This biography of Lewis
certainly never strays into a hagiography. This is certainly a critical work,
but one wonders whether this criticism does not arise primarily from the author’s
concurrent loss of religious faith and contempt for those who are, perhaps, merely Christian. As such, it seems a
work of limited value; the value it does contain seems primarily in the author’s
ability to notice and chronicle the impacts particular works of literature and
particular friendships had on Lewis and how these influences can be recognized
in his various works.
Particularly annoying – and here
one can detect the methods of modern biblical criticism and redaction – is the
author’s insistence that, while Lewis remained a mystery to those who knew him
best, with the benefit of distance and the ability to sift through Lewis’
papers and his associates’ memories, he will unravel this mystery for his
readers.
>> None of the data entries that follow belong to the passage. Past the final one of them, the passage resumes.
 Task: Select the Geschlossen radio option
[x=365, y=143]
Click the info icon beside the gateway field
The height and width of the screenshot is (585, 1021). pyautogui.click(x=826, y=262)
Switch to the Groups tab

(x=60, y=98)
He will demonstrate the psychological influences that led Lewis to
become the man he was and to believe what he believed. This leads the author to
critique Lewis’ autobiographical works for omitting so much that the author
thinks is essential to Lewis’ development, ignoring Lewis’ own caveat that, Surprised by Joy for example, is only
the story of his conversion rather than a more or less in-depth or comprehensive
account of his life. The author insists again and again that Lewis’ childhood
tragedies and struggles were something he was “compelled to repeat or work
out[.]”
Several times throughout the
biography, the author takes issue with Lewis’ dislike and lack of interest in
modern literature and modern philosophy. He seems not to realize, or not to
consider important, that few people outside those that write such works either
read or enjoy them. He fails also adequately to take into consideration Lewis’
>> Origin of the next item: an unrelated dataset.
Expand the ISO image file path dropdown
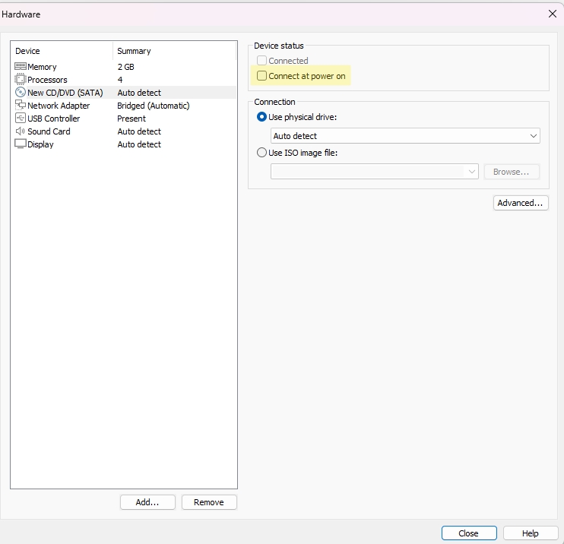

concept of Joy (that is, for a
longing unfulfilled by anything on earth, teaching that we were made for
something more) or Lewis’ commitment – demonstrated by his talks to the English
military during WWII and his BBC broadcasts – to defending the faith of the
everyman Christian. The author seems to reduce Lewis’ desire for Joy merely to a lack of fulfillment,
nurture, and peace in his childhood.
Lewis is also critiqued for his
reading habits. “The curious thing is that Lewis… had read almost no works of
biblical scholarship. The revolution in New Testament scholarship which had
come about during the hundred years before he wrote The Problem of Pain appears to have passed him by.” And for good
reason! What nonsense it all is really. The author seems not to understand that
for the man whose conversion depended upon seeing Christianity as a myth that “happened
to be true,” such silly quibbles about authorship and textual dating could (and
should) hold no interest. He writes, “Lewis was fully aware of the fact that
there was a purely intellectual snobbery abroad in England at that time, more
powerful to any genuine intellectual stumbling-block to faith.” He
simultaneously accuses Lewis of cheerfully abandoning “the depth and range of
his historical imagination in favor of a style of rhetoric which seems more
reminiscent of the Belfast police courts.” But isn’t such a style precisely the
antidote required by “purely intellectual snobbery”? “What is so troubling is
that the Discarded Image Lewis is
there beside the bullying rhetorician and we do not know which of them is going
to speak next.” Precisely, Lewis understood and despised modern intellectual
conceits; sometimes people simply have to be bullied or shamed out of them.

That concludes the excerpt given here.